Given passage →
##########

WASHINGTON, Sept. 27 - Daniel Webster's ideas haven't held
this much sway in the White House for a century and a half.


But last week, when the White House was defending President
Bush's new strategy of "pre-emption," the great orator's
thinking about self-defense - or at least a carefully
selected slice of it - was suddenly being thrown around the
White House press room.

"Anticipatory self-defense is not a new concept,"
Condoleezza Rice, the national security adviser, told
reporters the other day as she was explaining why
pre-emption was replacing containment and deterrence as the
foundation of American defense policy and serving as the
justification for striking Iraq before Iraq strikes. "You
know, Daniel Webster actually wrote a very famous defense
of anticipatory self-defense," she said.

He did, but under circumstances Ms. Rice, a former Stanford
University provost, might not want to delve into too
deeply. President Bush, of course, employs the term to gin
up support for a strike against Iraq before it could put
weapons of mass destruction to use. Secretary of State
Webster, in contrast, was attempting to calm down Americans
demanding another war with Britain - while chastising the
British for not exhausting diplomatic alternatives before
burning a civilian American steamboat on the Niagara River.


It was only the latest example of how history, definitions
and defense doctrines are being twisted to fit the Iraq
debate. In its rush to convince Congress and the United
Nations of the need to act quickly, the Bush administration
has bandied about some very different concepts -
pre-emption, preventive war and Ms. Rice's "anticipatory
self-defense" (a phrase Webster never used) - as if they
were the same thing. Experts in the field say they are not.

##########

Supplied records →

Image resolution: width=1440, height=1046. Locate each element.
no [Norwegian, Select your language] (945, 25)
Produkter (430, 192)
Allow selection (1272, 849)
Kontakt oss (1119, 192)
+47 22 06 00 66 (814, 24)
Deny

##########

What is asked →
1) In the article on Daniel Webster and pre-emption, what did the British burn on the Niagara River?
2) Write out every line of the listing again, requests included, and scale each answer coordinate by 1.7, rounding to whole numbers with halves going up.
The listing is unrelated to the article.

Task-by-task outputs →
1) A civilian American steamboat.

2)
Image resolution: width=1440, height=1046. Locate each element.
no [Norwegian, Select your language] (1607, 43)
Produkter (731, 326)
Allow selection (2162, 1443)
Kontakt oss (1902, 326)
+47 22 06 00 66 (1384, 41)
Deny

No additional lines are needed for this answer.